Village in Cheshire, England

Alvanley is a small rural village and civil parish near Helsby, in the unitary authority of Cheshire West and Chester and the ceremonial county of Cheshire, England. The village is on the B5393 road and near junction 14 of the M56 motorway. According to the 2011 census the civil parish had a population of 472.

==History==
The name means 'Aelfwald's wood/clearing', derived from an Old English personal name and the word lēah (a forest, wood, glade or clearing).

The village is mentioned in the Domesday Book of 1086 as Elvedelie, under the ownership of Earl Hugh of Chester and consisting of only three households (one villager and two smallholders).

The population was recorded over time as 314 in 1801, 312 in 1851, 319 in 1901, 287 in 1951 and had reached 485 by the 2001 census.

==Governance==
Alvanley was a township in Frodsham parish of the Eddisbury Hundred, which became a civil parish in 1866. From 1875 Alvanley was part of the Runcorn Rural Sanitary District, then Runcorn Rural District from 1894. Local government reorganisation on 1 April 1974 transferred the civil parish into the Borough of Vale Royal, which was superseded by the unitary authority of Cheshire West & Chester on 1 April 2009.

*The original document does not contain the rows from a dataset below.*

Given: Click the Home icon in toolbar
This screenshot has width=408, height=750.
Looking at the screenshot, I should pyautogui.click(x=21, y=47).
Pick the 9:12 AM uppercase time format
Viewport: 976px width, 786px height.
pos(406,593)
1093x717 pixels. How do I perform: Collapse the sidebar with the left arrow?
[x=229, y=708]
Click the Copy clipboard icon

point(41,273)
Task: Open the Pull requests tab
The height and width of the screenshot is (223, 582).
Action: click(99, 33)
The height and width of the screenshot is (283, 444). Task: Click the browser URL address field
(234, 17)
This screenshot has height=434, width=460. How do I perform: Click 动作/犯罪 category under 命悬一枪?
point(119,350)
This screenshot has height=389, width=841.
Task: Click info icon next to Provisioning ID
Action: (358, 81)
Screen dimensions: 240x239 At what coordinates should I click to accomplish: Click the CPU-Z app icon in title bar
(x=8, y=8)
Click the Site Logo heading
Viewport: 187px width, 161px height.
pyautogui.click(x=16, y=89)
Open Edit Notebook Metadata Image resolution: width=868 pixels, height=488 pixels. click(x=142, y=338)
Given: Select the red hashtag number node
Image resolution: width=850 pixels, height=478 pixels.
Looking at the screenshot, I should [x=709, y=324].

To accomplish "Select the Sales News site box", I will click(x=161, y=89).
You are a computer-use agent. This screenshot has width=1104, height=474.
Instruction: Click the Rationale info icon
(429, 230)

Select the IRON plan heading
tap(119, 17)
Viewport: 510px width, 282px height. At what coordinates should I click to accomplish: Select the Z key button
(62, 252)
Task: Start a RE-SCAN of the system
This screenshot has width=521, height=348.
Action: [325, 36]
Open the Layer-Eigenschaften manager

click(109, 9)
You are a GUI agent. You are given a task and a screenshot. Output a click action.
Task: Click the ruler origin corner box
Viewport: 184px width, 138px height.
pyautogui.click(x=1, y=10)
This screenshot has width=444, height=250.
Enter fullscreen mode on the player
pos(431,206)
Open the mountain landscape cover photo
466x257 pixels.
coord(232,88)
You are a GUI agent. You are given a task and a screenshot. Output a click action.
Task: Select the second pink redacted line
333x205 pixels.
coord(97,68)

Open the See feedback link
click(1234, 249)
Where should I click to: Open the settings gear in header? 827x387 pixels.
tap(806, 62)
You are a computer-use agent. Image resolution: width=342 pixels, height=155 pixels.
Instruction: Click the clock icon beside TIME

Alvanley is within the Runcorn and Helsby parliamentary constituency.

==Community==
The village has a primary school, a public house (the White Lion) and a Grade II listed parish church dedicated to St John. Alvanley Hall is a Grade II* listed farmhouse to the south-east of the main village, dating mainly from the 17th century.

==Sport==
Alvanley Cricket Club, established in 1884, runs five senior teams and four junior teams ranging from under-9s to under-18s. The club came fifth in Division One of the Cheshire County League in 2000, but a fallow period saw them fall back down to the Meller Braggins League. In 2011 the club won the League unbeaten with a record 461 points and in doing so found their way back into the County League for 2012. The Junior Section has in recent years begun to challenge for County Cups, without yet actually lifting one. 2008 to 2011 saw a period of investment in the club's infrastructure, rewarded by the award of prestigious games such as the Bunbury Festival and Cheshire County fixtures.